Question #3: Can you explain the grading system at your high school?
This one’s for the international applicants. Grading systems vary greatly from one district to another within your own country, what more those from another country’s.
“US colleges might not know as much about their high school and about their environment as maybe they would like,” says Mandee Heller Adler, founder and president of Florida-based International College Counselors.
Suggestion: Try to find the clearest way to explain the grading scale that your high school uses, as well as any other achievements you may have, such as awards received.
Question #4: What are your academic strengths and weaknesses, and how have you addressed them?
Colleges want to know how you perceive your achievements as well as how well you overcome obstacles.
Suggestions: When talking about strengths, be specific. And explain how these strengths helped you throughout high school and how you plan to use it in future. For example, “Writing is my biggest strength. I capitalised on this to get an internship programme at a local publishing house, as well as winning an essay competition. I hope to do the same in college”.
When it comes to weaknesses, admit them readily, so long as you can show that you have made efforts to overcome them. Don’t say you have no weaknesses – no one’s going to buy that and you’ll only paint yourself as arrogant.

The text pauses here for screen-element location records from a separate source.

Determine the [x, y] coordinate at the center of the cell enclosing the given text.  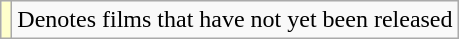
Denotes films that have not yet been released [235, 20]
Identify which cell holds the provided text, then report its [x, y] central coordinate. 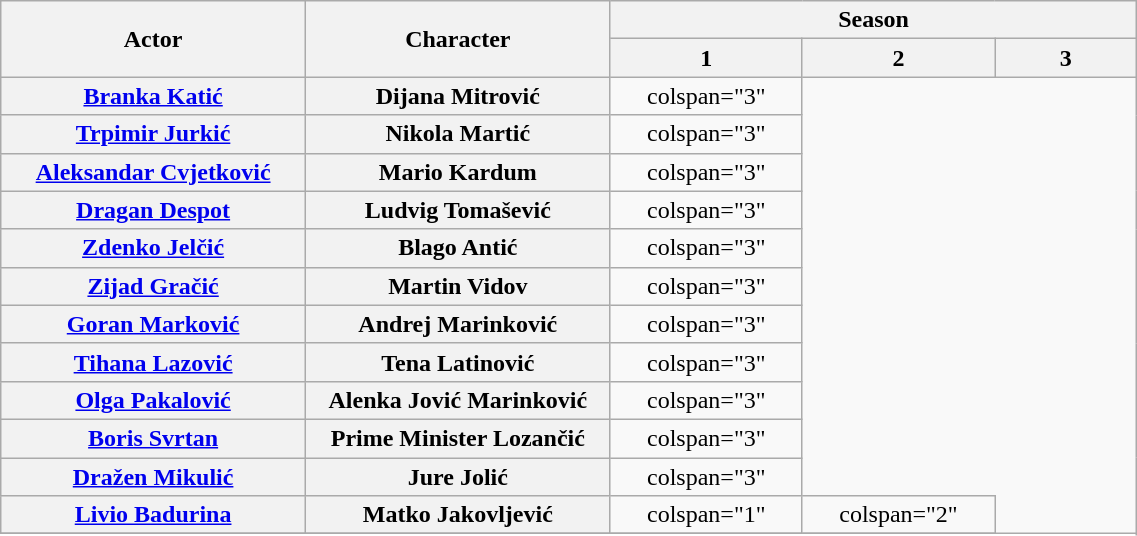
Dražen Mikulić [154, 477]
Goran Marković [154, 324]
Alenka Jović Marinković [458, 400]
Actor [154, 39]
Branka Katić [154, 96]
Dijana Mitrović [458, 96]
Zijad Gračić [154, 286]
Aleksandar Cvjetković [154, 172]
Zdenko Jelčić [154, 248]
2 [898, 58]
Season [874, 20]
Dragan Despot [154, 210]
3 [1066, 58]
Character [458, 39]
Martin Vidov [458, 286]
Tena Latinović [458, 362]
Ludvig Tomašević [458, 210]
Prime Minister Lozančić [458, 438]
Mario Kardum [458, 172]
Jure Jolić [458, 477]
Boris Svrtan [154, 438]
Matko Jakovljević [458, 515]
Nikola Martić [458, 134]
Tihana Lazović [154, 362]
Trpimir Jurkić [154, 134]
Blago Antić [458, 248]
Livio Badurina [154, 515]
Olga Pakalović [154, 400]
Andrej Marinković [458, 324]
1 [706, 58]
colspan="1" [706, 515]
colspan="2" [898, 515]
Extract the (x, y) coordinate from the center of the cell holding the provided text.  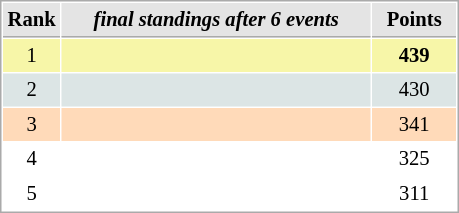
3 (32, 124)
439 (414, 56)
final standings after 6 events (216, 20)
5 (32, 194)
325 (414, 158)
Points (414, 20)
341 (414, 124)
311 (414, 194)
Rank (32, 20)
430 (414, 90)
2 (32, 90)
4 (32, 158)
1 (32, 56)
Extract the [X, Y] coordinate from the center of the cell holding the provided text.  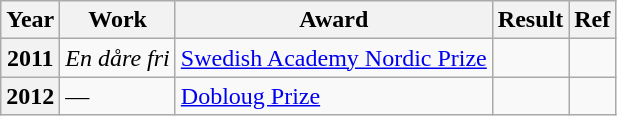
En dåre fri [118, 58]
Result [530, 20]
2011 [30, 58]
Swedish Academy Nordic Prize [334, 58]
— [118, 96]
Award [334, 20]
Dobloug Prize [334, 96]
2012 [30, 96]
Work [118, 20]
Year [30, 20]
Ref [592, 20]
Locate the cell with the specified text and output its [x, y] center coordinate. 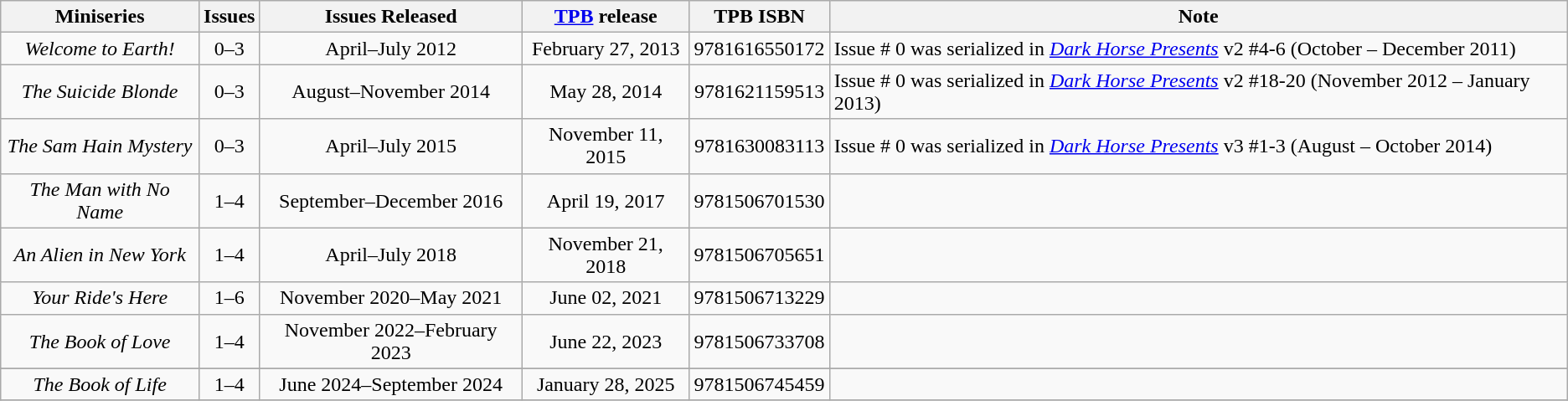
Note [1198, 17]
April–July 2015 [390, 146]
April 19, 2017 [606, 201]
TPB ISBN [759, 17]
9781506733708 [759, 342]
Issue # 0 was serialized in Dark Horse Presents v3 #1-3 (August – October 2014) [1198, 146]
August–November 2014 [390, 92]
Miniseries [101, 17]
November 21, 2018 [606, 255]
June 2024–September 2024 [390, 384]
November 2022–February 2023 [390, 342]
May 28, 2014 [606, 92]
January 28, 2025 [606, 384]
The Man with No Name [101, 201]
June 02, 2021 [606, 298]
9781506745459 [759, 384]
Issue # 0 was serialized in Dark Horse Presents v2 #4-6 (October – December 2011) [1198, 49]
An Alien in New York [101, 255]
9781616550172 [759, 49]
1–6 [230, 298]
The Suicide Blonde [101, 92]
June 22, 2023 [606, 342]
February 27, 2013 [606, 49]
Issues [230, 17]
Your Ride's Here [101, 298]
Issues Released [390, 17]
November 2020–May 2021 [390, 298]
April–July 2012 [390, 49]
9781506713229 [759, 298]
Issue # 0 was serialized in Dark Horse Presents v2 #18-20 (November 2012 – January 2013) [1198, 92]
The Book of Love [101, 342]
Welcome to Earth! [101, 49]
The Sam Hain Mystery [101, 146]
9781506705651 [759, 255]
November 11, 2015 [606, 146]
9781506701530 [759, 201]
The Book of Life [101, 384]
April–July 2018 [390, 255]
September–December 2016 [390, 201]
9781630083113 [759, 146]
TPB release [606, 17]
9781621159513 [759, 92]
Return (x, y) of the center of cell containing provided text 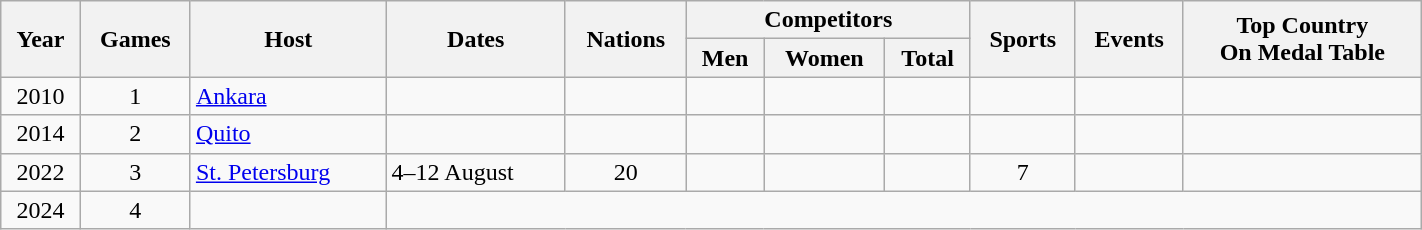
2024 (41, 210)
Men (725, 58)
Top Country On Medal Table (1302, 39)
7 (1022, 172)
3 (135, 172)
20 (626, 172)
Host (288, 39)
Games (135, 39)
Competitors (828, 20)
Year (41, 39)
Events (1129, 39)
2 (135, 134)
Sports (1022, 39)
2022 (41, 172)
4 (135, 210)
Ankara (288, 96)
Women (824, 58)
1 (135, 96)
Dates (476, 39)
2014 (41, 134)
4–12 August (476, 172)
St. Petersburg (288, 172)
2010 (41, 96)
Total (928, 58)
Nations (626, 39)
Quito (288, 134)
Capture the cell that displays the provided text and extract its [x, y] central coordinate. 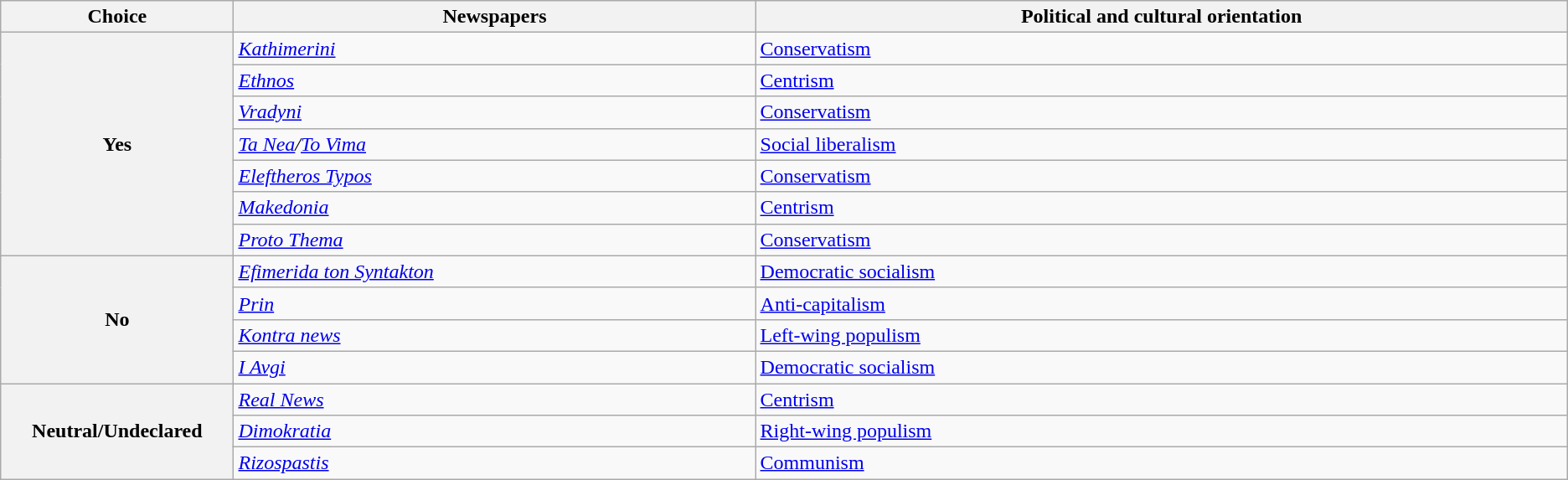
Ta Nea/To Vima [494, 144]
Communism [1161, 463]
Kontra news [494, 335]
Yes [117, 144]
Makedonia [494, 208]
No [117, 319]
Vradyni [494, 112]
Prin [494, 303]
Choice [117, 17]
Social liberalism [1161, 144]
I Avgi [494, 367]
Kathimerini [494, 49]
Dimokratia [494, 431]
Right-wing populism [1161, 431]
Neutral/Undeclared [117, 431]
Political and cultural orientation [1161, 17]
Rizospastis [494, 463]
Efimerida ton Syntakton [494, 271]
Eleftheros Typos [494, 176]
Proto Thema [494, 240]
Real News [494, 400]
Left-wing populism [1161, 335]
Anti-capitalism [1161, 303]
Newspapers [494, 17]
Ethnos [494, 80]
Find where the given text appears and provide that cell's center as (x, y) coordinate. 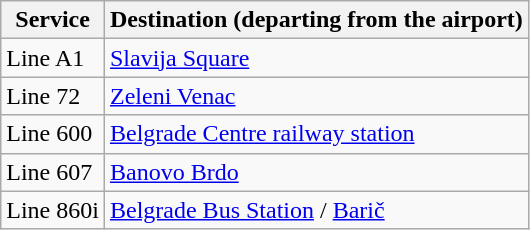
Belgrade Centre railway station (316, 134)
Belgrade Bus Station / Barič (316, 210)
Service (53, 20)
Line 607 (53, 172)
Destination (departing from the airport) (316, 20)
Line 860i (53, 210)
Line 72 (53, 96)
Zeleni Venac (316, 96)
Line A1 (53, 58)
Line 600 (53, 134)
Banovo Brdo (316, 172)
Slavija Square (316, 58)
Locate the cell with the specified text and output its [x, y] center coordinate. 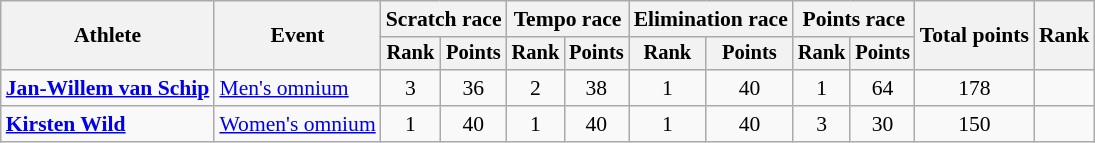
Athlete [108, 36]
Kirsten Wild [108, 124]
36 [473, 88]
2 [536, 88]
38 [596, 88]
Points race [854, 19]
Scratch race [444, 19]
Men's omnium [297, 88]
64 [882, 88]
Tempo race [568, 19]
Elimination race [711, 19]
150 [974, 124]
Women's omnium [297, 124]
Event [297, 36]
30 [882, 124]
Jan-Willem van Schip [108, 88]
178 [974, 88]
Total points [974, 36]
For the text-containing cell, return its midpoint in [X, Y] coordinate format. 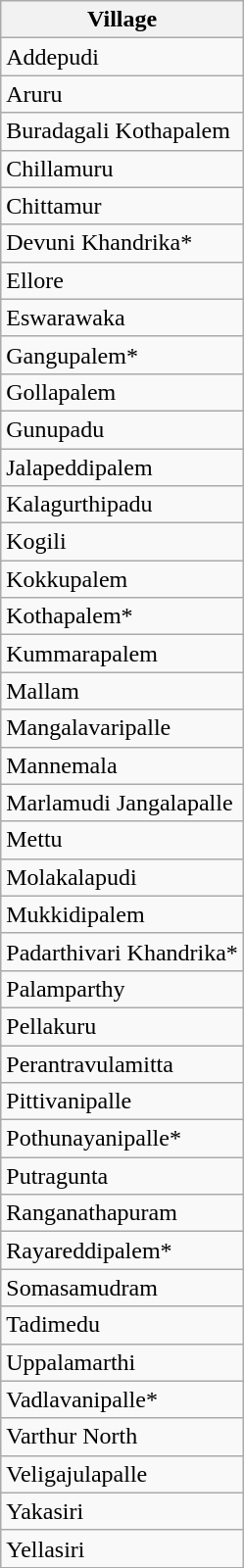
Kogili [122, 542]
Padarthivari Khandrika* [122, 952]
Chittamur [122, 206]
Palamparthy [122, 989]
Buradagali Kothapalem [122, 131]
Pothunayanipalle* [122, 1139]
Perantravulamitta [122, 1063]
Chillamuru [122, 169]
Molakalapudi [122, 877]
Tadimedu [122, 1325]
Kothapalem* [122, 616]
Mukkidipalem [122, 914]
Addepudi [122, 57]
Marlamudi Jangalapalle [122, 803]
Gollapalem [122, 392]
Yellasiri [122, 1548]
Kummarapalem [122, 654]
Mettu [122, 840]
Gangupalem* [122, 355]
Varthur North [122, 1437]
Mallam [122, 691]
Ranganathapuram [122, 1213]
Kokkupalem [122, 579]
Aruru [122, 94]
Kalagurthipadu [122, 505]
Uppalamarthi [122, 1362]
Gunupadu [122, 429]
Jalapeddipalem [122, 467]
Putragunta [122, 1176]
Eswarawaka [122, 317]
Pellakuru [122, 1026]
Devuni Khandrika* [122, 243]
Veligajulapalle [122, 1474]
Mangalavaripalle [122, 728]
Village [122, 20]
Vadlavanipalle* [122, 1399]
Pittivanipalle [122, 1101]
Ellore [122, 280]
Somasamudram [122, 1288]
Rayareddipalem* [122, 1250]
Yakasiri [122, 1511]
Mannemala [122, 765]
Locate the cell with the specified text and output its [x, y] center coordinate. 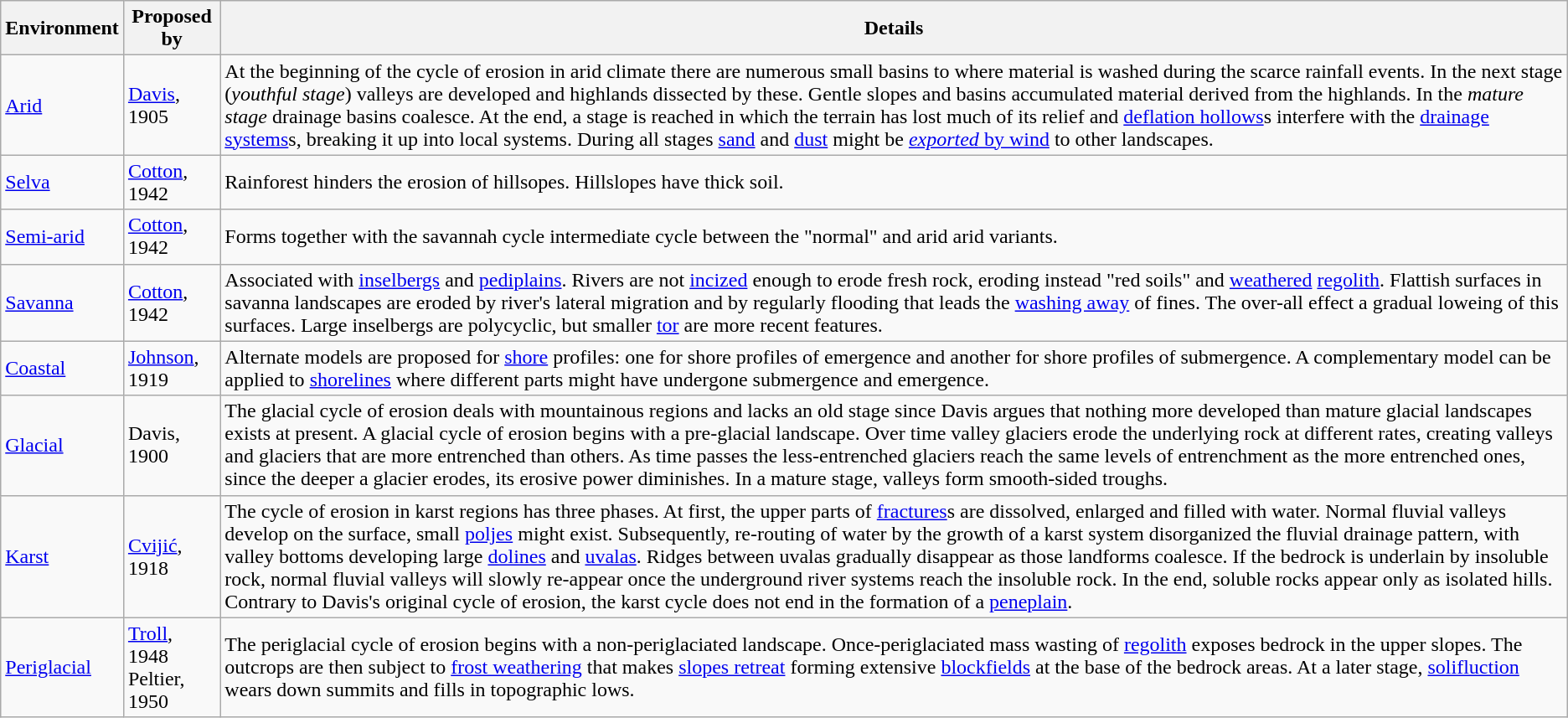
Davis, 1905 [171, 106]
Details [894, 28]
Environment [62, 28]
Troll, 1948Peltier, 1950 [171, 667]
Periglacial [62, 667]
Selva [62, 183]
Johnson, 1919 [171, 369]
Arid [62, 106]
Cvijić, 1918 [171, 556]
Semi-arid [62, 236]
Forms together with the savannah cycle intermediate cycle between the "normal" and arid arid variants. [894, 236]
Savanna [62, 302]
Karst [62, 556]
Rainforest hinders the erosion of hillsopes. Hillslopes have thick soil. [894, 183]
Coastal [62, 369]
Glacial [62, 446]
Davis, 1900 [171, 446]
Proposed by [171, 28]
Provide the (x, y) coordinate of the cell's center where the given text is located.  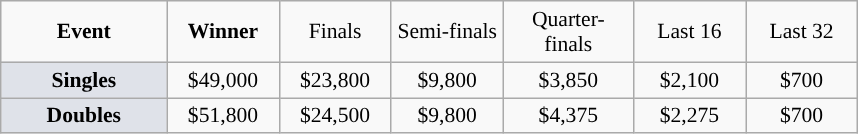
$24,500 (335, 116)
Semi-finals (447, 32)
$51,800 (223, 116)
Singles (84, 80)
Quarter-finals (568, 32)
$4,375 (568, 116)
Doubles (84, 116)
$2,100 (689, 80)
Last 16 (689, 32)
$23,800 (335, 80)
Winner (223, 32)
Last 32 (802, 32)
Finals (335, 32)
Event (84, 32)
$3,850 (568, 80)
$49,000 (223, 80)
$2,275 (689, 116)
Return the [x, y] coordinate for the center point of the cell that contains the specified text.  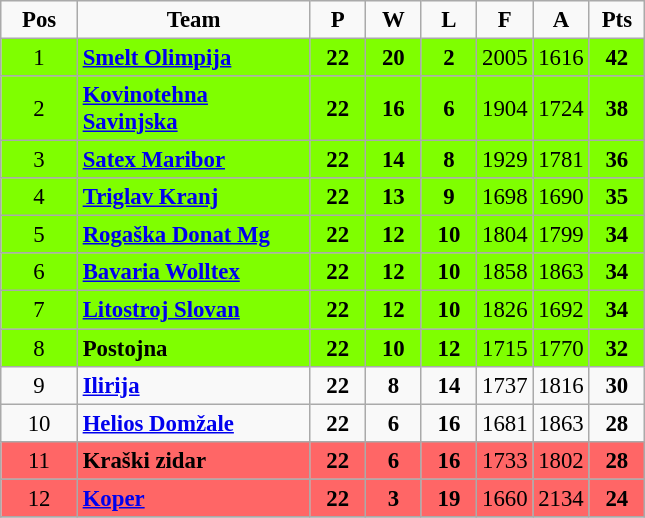
20 [394, 58]
1715 [505, 348]
1 [40, 58]
Kraški zidar [194, 460]
Kovinotehna Savinjska [194, 108]
Litostroj Slovan [194, 310]
7 [40, 310]
1733 [505, 460]
13 [394, 197]
Team [194, 20]
1904 [505, 108]
1781 [561, 160]
Smelt Olimpija [194, 58]
1690 [561, 197]
1816 [561, 385]
Postojna [194, 348]
1804 [505, 235]
24 [617, 498]
1826 [505, 310]
W [394, 20]
30 [617, 385]
1737 [505, 385]
2005 [505, 58]
32 [617, 348]
1802 [561, 460]
1660 [505, 498]
Pos [40, 20]
1770 [561, 348]
1698 [505, 197]
Rogaška Donat Mg [194, 235]
36 [617, 160]
35 [617, 197]
1616 [561, 58]
Ilirija [194, 385]
Triglav Kranj [194, 197]
F [505, 20]
L [449, 20]
1858 [505, 273]
Satex Maribor [194, 160]
Koper [194, 498]
5 [40, 235]
A [561, 20]
1799 [561, 235]
1724 [561, 108]
2134 [561, 498]
19 [449, 498]
Pts [617, 20]
P [338, 20]
1681 [505, 423]
Bavaria Wolltex [194, 273]
11 [40, 460]
4 [40, 197]
1929 [505, 160]
Helios Domžale [194, 423]
42 [617, 58]
1692 [561, 310]
38 [617, 108]
Return (x, y) of the center of cell containing provided text 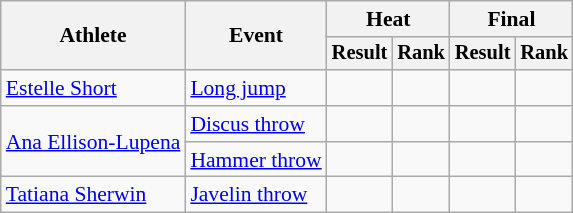
Tatiana Sherwin (94, 195)
Athlete (94, 36)
Javelin throw (256, 195)
Discus throw (256, 124)
Ana Ellison-Lupena (94, 142)
Final (512, 19)
Long jump (256, 88)
Hammer throw (256, 160)
Estelle Short (94, 88)
Event (256, 36)
Heat (388, 19)
From the cell containing the given text, extract its center point as (x, y) coordinate. 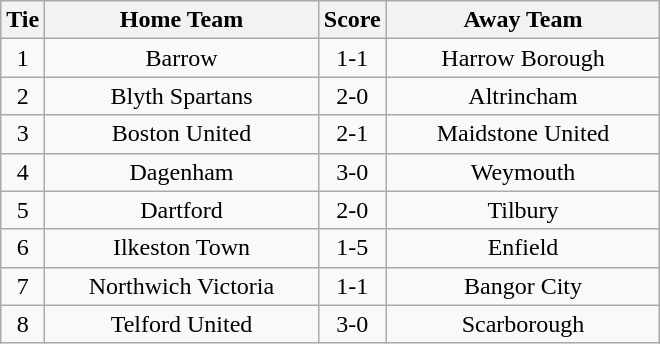
Barrow (182, 58)
Harrow Borough (523, 58)
Blyth Spartans (182, 96)
Bangor City (523, 286)
4 (23, 172)
Maidstone United (523, 134)
2-1 (352, 134)
2 (23, 96)
Away Team (523, 20)
6 (23, 248)
5 (23, 210)
Dartford (182, 210)
7 (23, 286)
3 (23, 134)
Tie (23, 20)
Dagenham (182, 172)
Home Team (182, 20)
Score (352, 20)
Tilbury (523, 210)
Telford United (182, 324)
1-5 (352, 248)
Boston United (182, 134)
Ilkeston Town (182, 248)
Scarborough (523, 324)
8 (23, 324)
Altrincham (523, 96)
Enfield (523, 248)
1 (23, 58)
Weymouth (523, 172)
Northwich Victoria (182, 286)
Scan for the cell matching the given text and deliver its [X, Y] coordinate at center. 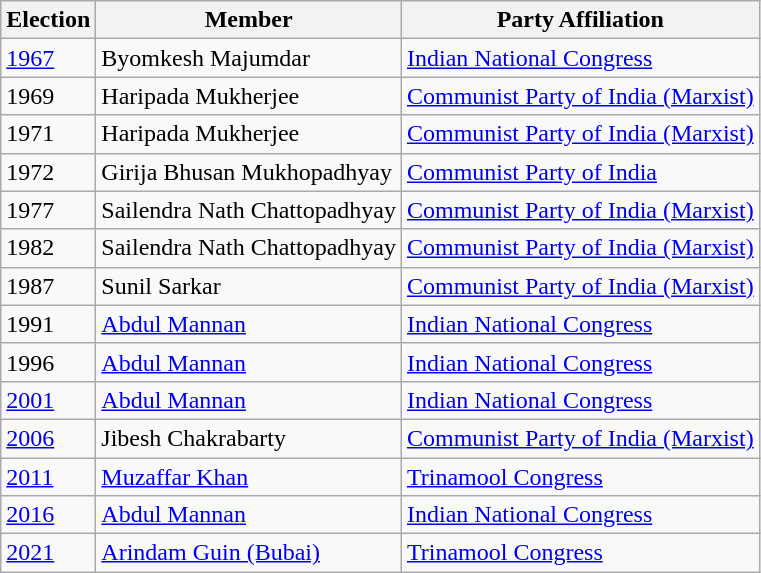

Instead, talk about strategies you’ve used to overcome procrastination, or a specific story about how you got that C grade to a B in calculus.
Question #5: Do you have any questions for me?
Take this opportunity to ask the questions for which the answers just aren’t available on the school’s website. Ask a well-thought question and you can get yourself extra marks for showing you’ve done your research.
Suggestion: Betsy Cotten, associate director of admissions at McDaniel College in Maryland suggests asking about more in-depth issues such as the culture of a college’s location and how the college’s students spend their time outside the classroom.
“More of the touchy-feely, rather than the more statistically driven stuff is a better use of their time,” says Cotten.